Dass er für seinen Einstieg in die Spielanalyse ausgerechnet die Floskel schlechthin verwendete, passte am Dienstagabend so gut wie lange nicht. Das Spiel bediente nämlich so viele derer.

Die Zutreffendste: Wenn du vorne deine Chancen nicht nutzt, wirst du hinten bestraft.

Aubameyang neben der Spur

69,3 Prozent Ballbesitz und extrem aussagekräftige 14 zu fünf Torschüsse für den BVB besagte die Statistik. Während Dortmund Benfica-Keeper Ederson aus allen Lagen prüfte, brachten die Portugiesen nur einen ihrer harmlosen Abschlüsse aufs Tor. Ins Tor.
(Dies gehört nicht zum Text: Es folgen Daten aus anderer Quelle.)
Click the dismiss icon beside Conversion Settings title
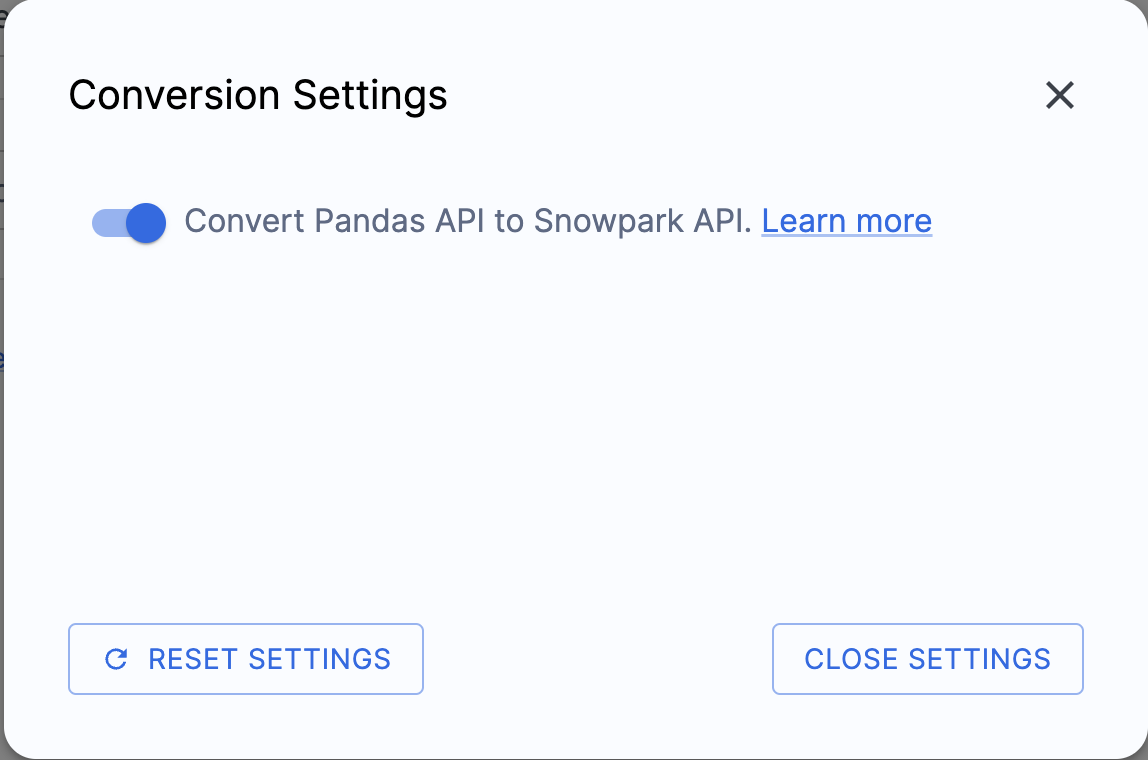1148x760 pixels. [x=1060, y=96]
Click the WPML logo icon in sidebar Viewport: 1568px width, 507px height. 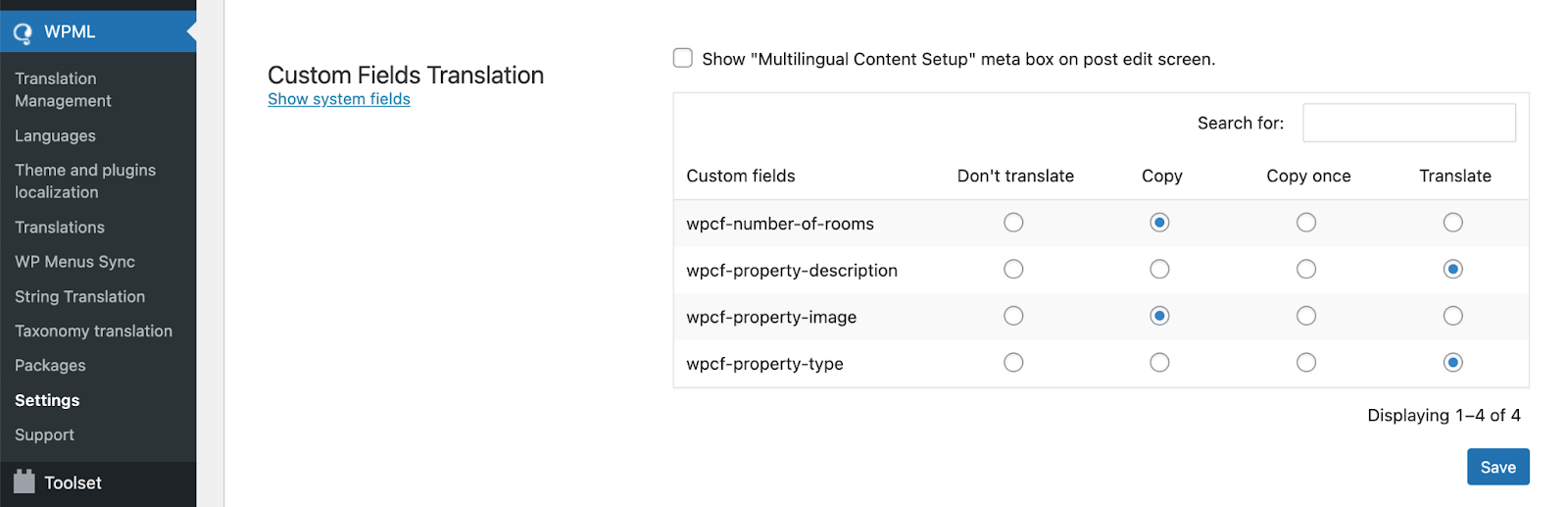(23, 33)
Der BVB dagegen verballerte seine Hochkaräter reihenweise - vor allem ein desaströser Pierre-Emerick Aubameyang.

Zweimal tauchte der alleine vor Ederson auf, beide Versuche setzte er unbedrängt weit über die Latte. Sein Elfmeter aber war der beste Ausdruck seiner Körpersprache an diesem Abend: "Ich hatte nicht das Gefühl, dass er heute in der Lage ist zu treffen", erklärte Tuchel später, warum er seinen ansonsten torgefährlichsten Spieler direkt nach dem Strafstoß auswechselte.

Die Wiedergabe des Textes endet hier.